そうすると、北九州、福岡などという説には無理があるのではないか? 


3.その南には(記載されている国としては)1国しかない。

(原文)其南有狗奴國。男子爲王、其官有狗古智卑狗。不屬女王。

(訳文)其の南には狗奴国がある。男子を王と為し、其の官に狗古智卑狗(くこちひく)が有る。女王に属せず。

南には1カ国しか記されていない。実際に1カ国しかなかったのか、記していないだけなのかは分からないが、2項で書いたように、北には21カ国あると詳しく書いてあるのに比べると、南は明らかに国数は少なかったことは間違いなさそうである。とするならば、やはり南に位置していたと考えて間違いなさそうである。


4.女王国の東、1000余里海を渡った所にも倭人が住んでいる。

(原文)女王國東渡海千餘里、復有國、皆倭種

(訳文)女王国の東に海を千余里渡ると、また国があり、皆倭人である。

女王国の東は海に接していたと理解できる。また、1000余里渡ると倭人が住んでいるとある。1000余里という距離だが、魏志倭人伝にはちょうど3回登場する。

(原文)「始度一海千餘里、至對馬國」 (訳文)始めて一海を渡る。1000余里。対馬国に至る

(原文)「又南渡一海千餘里、名曰瀚海、至一大國。」(訳文)また南に一海を渡る。1000余里。名を瀚海という。

(原文)「又渡一海千餘里、至末廬國。」(訳文)また一海を渡る。1000余里。末廬国に至る。

狗邪韓国(こやかんこく)=釜山近郊、から対馬、壱岐島、唐津までのそれぞれの距離を1000余里と記しているが、実測では、概ね、104km、64km、41kmとかなりばらつきがある。当時の測量技術ではここら辺が限界なのかもしれぬ。
(注 距離のデータは中田力氏「日本古代史を科学する」から)

何れにしても、この記述では、畿内も北九州も当てはまらない。


5.紹興の東となると緯度的にはかなり南、九州のかなり南部に位置する。

(原文)計其道里、當在會稽東冶之東。

(訳文)その(倭国の)位置を計ってみると、ちょうど會稽や東冶の東にある。

三国志時代の會稽というのは今の浙江省紹興、東冶というのは會稽郡の下の県単位。東冶を福建省と解釈している人がいるが間違い。その會稽のちょうど東、つまり緯度が同じとなると九州のかなり南に位置する。
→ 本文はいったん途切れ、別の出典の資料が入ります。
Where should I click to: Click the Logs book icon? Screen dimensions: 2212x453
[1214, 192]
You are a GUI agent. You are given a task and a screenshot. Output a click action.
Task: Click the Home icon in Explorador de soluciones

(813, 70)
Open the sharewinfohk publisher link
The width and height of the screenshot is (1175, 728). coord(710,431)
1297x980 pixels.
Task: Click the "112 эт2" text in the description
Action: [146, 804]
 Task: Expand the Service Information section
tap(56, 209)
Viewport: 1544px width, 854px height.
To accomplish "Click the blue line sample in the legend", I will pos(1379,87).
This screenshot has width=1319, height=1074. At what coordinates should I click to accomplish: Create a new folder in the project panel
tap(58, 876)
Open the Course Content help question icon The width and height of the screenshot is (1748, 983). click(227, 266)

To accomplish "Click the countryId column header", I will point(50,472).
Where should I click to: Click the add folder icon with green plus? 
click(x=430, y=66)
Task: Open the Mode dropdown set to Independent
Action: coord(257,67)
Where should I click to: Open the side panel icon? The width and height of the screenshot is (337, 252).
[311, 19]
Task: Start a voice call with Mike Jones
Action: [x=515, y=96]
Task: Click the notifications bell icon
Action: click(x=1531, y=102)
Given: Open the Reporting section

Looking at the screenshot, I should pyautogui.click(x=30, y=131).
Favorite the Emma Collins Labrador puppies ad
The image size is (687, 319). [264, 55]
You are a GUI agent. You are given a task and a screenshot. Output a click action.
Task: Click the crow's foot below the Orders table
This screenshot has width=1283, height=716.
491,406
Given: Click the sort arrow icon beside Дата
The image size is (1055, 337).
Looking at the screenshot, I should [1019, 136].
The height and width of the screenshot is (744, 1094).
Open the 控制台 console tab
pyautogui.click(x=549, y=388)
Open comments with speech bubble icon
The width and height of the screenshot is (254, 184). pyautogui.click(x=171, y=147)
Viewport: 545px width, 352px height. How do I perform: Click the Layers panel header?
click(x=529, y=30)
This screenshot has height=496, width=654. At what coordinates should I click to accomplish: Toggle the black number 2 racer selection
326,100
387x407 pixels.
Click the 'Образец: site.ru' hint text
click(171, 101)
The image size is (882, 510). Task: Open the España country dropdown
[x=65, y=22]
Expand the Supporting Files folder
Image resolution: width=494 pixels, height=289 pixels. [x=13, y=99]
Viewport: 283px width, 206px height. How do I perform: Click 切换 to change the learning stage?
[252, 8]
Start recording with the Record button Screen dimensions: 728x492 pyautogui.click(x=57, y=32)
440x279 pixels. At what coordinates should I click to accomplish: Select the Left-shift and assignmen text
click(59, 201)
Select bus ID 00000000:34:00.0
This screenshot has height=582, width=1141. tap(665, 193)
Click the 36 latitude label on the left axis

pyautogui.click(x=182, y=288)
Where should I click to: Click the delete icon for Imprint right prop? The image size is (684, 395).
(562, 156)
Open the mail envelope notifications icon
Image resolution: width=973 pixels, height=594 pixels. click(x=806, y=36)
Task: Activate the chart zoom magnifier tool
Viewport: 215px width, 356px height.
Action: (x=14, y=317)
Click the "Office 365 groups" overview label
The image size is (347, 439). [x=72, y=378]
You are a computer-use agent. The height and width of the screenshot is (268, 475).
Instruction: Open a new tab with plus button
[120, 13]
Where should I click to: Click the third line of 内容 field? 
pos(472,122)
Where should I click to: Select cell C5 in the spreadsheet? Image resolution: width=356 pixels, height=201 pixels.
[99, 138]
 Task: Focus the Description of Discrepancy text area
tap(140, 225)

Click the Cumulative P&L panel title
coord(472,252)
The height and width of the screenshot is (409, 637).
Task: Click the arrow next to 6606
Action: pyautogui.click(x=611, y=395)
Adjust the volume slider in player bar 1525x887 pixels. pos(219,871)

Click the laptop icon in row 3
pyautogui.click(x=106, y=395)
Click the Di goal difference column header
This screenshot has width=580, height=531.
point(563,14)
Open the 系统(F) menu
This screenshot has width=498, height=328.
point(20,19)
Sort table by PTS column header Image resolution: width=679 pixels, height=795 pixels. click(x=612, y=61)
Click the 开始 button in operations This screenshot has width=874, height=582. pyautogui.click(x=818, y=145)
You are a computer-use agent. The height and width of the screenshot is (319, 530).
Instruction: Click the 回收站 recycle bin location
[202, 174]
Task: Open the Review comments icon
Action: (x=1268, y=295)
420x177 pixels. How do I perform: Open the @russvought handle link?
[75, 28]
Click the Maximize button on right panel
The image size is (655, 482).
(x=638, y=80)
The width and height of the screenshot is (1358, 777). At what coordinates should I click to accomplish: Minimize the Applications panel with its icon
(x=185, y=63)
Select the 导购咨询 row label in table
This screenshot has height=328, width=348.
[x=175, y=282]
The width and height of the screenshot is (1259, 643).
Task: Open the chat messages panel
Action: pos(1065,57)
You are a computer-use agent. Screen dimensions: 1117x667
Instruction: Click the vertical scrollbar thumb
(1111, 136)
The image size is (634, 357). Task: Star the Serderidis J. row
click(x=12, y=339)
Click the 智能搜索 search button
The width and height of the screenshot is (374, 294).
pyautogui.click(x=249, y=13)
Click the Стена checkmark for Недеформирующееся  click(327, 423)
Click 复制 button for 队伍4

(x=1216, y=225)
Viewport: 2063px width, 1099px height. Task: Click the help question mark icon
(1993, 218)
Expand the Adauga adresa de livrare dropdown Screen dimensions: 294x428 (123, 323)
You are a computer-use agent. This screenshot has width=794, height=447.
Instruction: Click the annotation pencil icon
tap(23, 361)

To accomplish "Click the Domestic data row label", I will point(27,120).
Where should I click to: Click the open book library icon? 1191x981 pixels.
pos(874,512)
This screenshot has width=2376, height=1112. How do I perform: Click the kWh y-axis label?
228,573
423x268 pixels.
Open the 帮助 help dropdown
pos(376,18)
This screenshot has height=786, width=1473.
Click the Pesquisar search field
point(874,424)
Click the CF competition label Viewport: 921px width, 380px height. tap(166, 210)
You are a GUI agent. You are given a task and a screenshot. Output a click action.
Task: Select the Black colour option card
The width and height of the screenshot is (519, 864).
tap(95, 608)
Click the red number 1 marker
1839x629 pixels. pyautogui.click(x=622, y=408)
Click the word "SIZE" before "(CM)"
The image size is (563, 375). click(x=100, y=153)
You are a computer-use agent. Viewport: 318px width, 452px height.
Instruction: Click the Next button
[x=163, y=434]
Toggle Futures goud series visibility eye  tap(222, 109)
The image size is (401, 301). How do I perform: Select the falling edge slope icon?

こうしてみると、畿内説も北九州(福岡)もない。前回書いたようにこれら記述を満たすのは やはり 宮崎平野しかないのである。
宮崎平野の東は海・日向灘であり、概ね東を見るとそこは四国である。

ここで、Google Earthの地図を見る。
邪馬台国.jpg

私は単に史実を知りたいと言うこと。これに尽きる。
2000年近い前のこと、決定的な証拠がない以上、残された書物や遺跡、神話、伝説などから推測していかなければならないのだが、どれも決定打ではないため、いかような解釈も成り立ってしまっている。

しかし、きちんと読み解けば 「邪馬台国はやはり宮崎平野にあったろう 」としか言いようがない。